6. Sie haben sich im Zeitraum Anfang Januar bis Mitte März 2023 in diversen von jedem Facebook-Nutzer einsehbaren - Facebook-Posts und Kommentaren mit dem öffentlich zugänglichen Account '...' von einem nicht mehr näher feststellbaren Ort innerhalb der Bundesrepublik Deutschland zu Anti-Corona Schutzmaßnahmen wie folgt geäußert, ohne dabei die notwendige Zurückhaltung insbesondere die Achtung der Rechte anderer, Besonnenheit, Toleranz und Sachlichkeit zu wahren:

a. Am posteten Sie zu einem Video des Aktionsbündnisses 'Oberlausitz Selbstbestimmt und Frei' und der Videounterschrift 'Yann Song King - Ri Ra Rutsch, wir fahren heut zum Putsch + Mahnw ...' den Kommentar 'Ri, ra, Rutsch ... wir fahren heut zum Putsch LachSmiley'.

b. Am posteten Sie über einem Video einer momentan unbekannten Rede 'Sie haben Angst und Panik vor dem Tag an dem alles ans Licht kommt. Der Tag wird kommen. Geduld Zeigefinger-Hoch-Smiley'.

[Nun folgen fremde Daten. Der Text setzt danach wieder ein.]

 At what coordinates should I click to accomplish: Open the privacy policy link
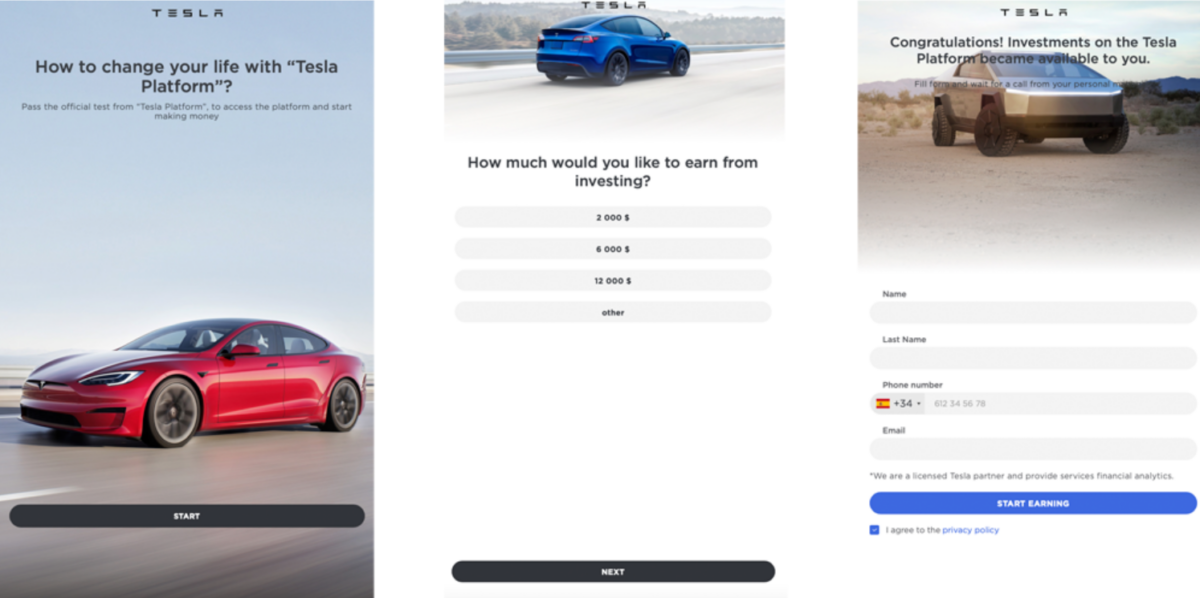point(970,530)
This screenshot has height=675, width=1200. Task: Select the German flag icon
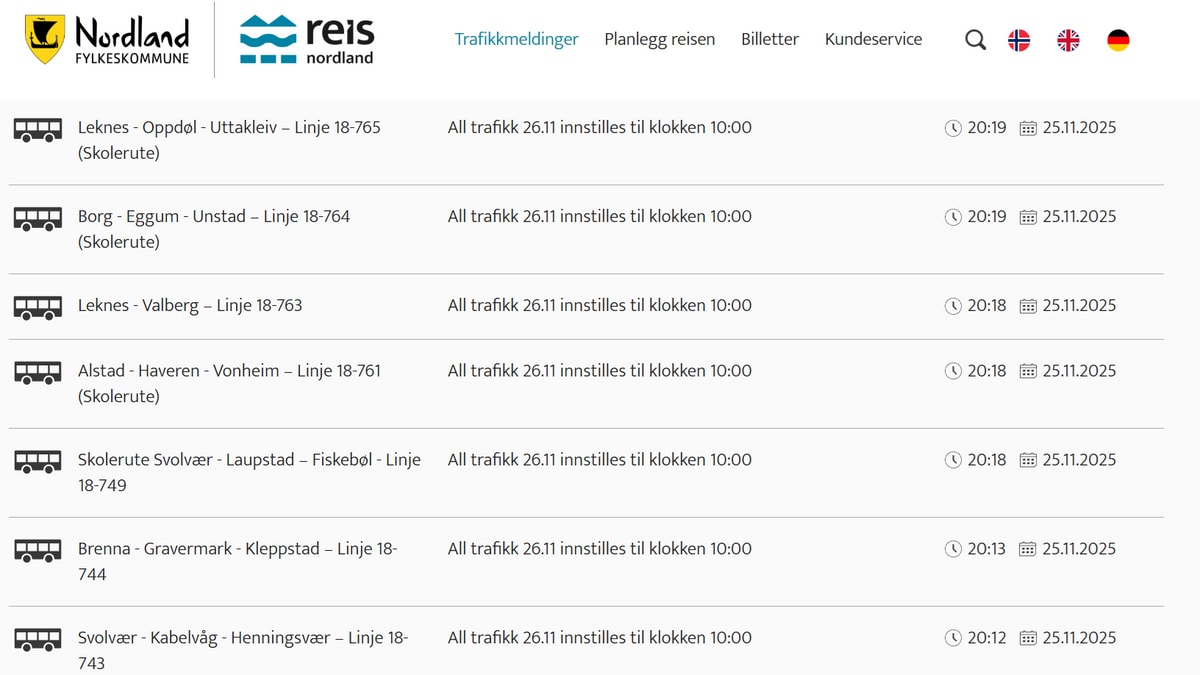pos(1117,39)
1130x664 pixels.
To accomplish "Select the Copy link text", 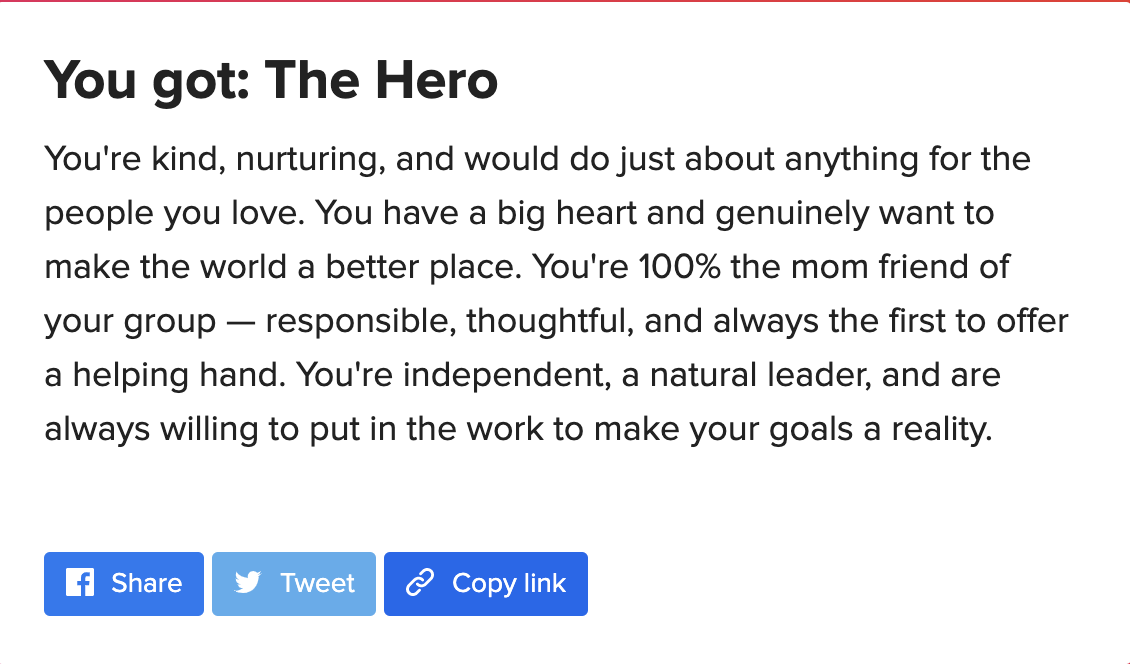I will point(509,584).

c. Am posteten Sie zu einem Video 'Ist wohl schon ein paar Wochen alt und in der Mediathek von ARD gelöscht (warum wohl Lach-Smiley). DAS kam tätsächlich im BR. Wer waren eigentlich die Covidioten? - Der Erwachungsprozess ist in vollem Gange! Natürlich wird beim größten Verbrechen der Nachkriegszeit von Tätern noch alles bestritten...aber Abwarten...2023 wird das Jahr der Aufklärung'.

d. Am posteten Sie 'Das beste Mittel gegen den Woahnsinn: Sport Daumen-Hoch-Smiley. Kritisieren darf man ja in der 'besten Demokratie aller Zeiten' nichts mehr'.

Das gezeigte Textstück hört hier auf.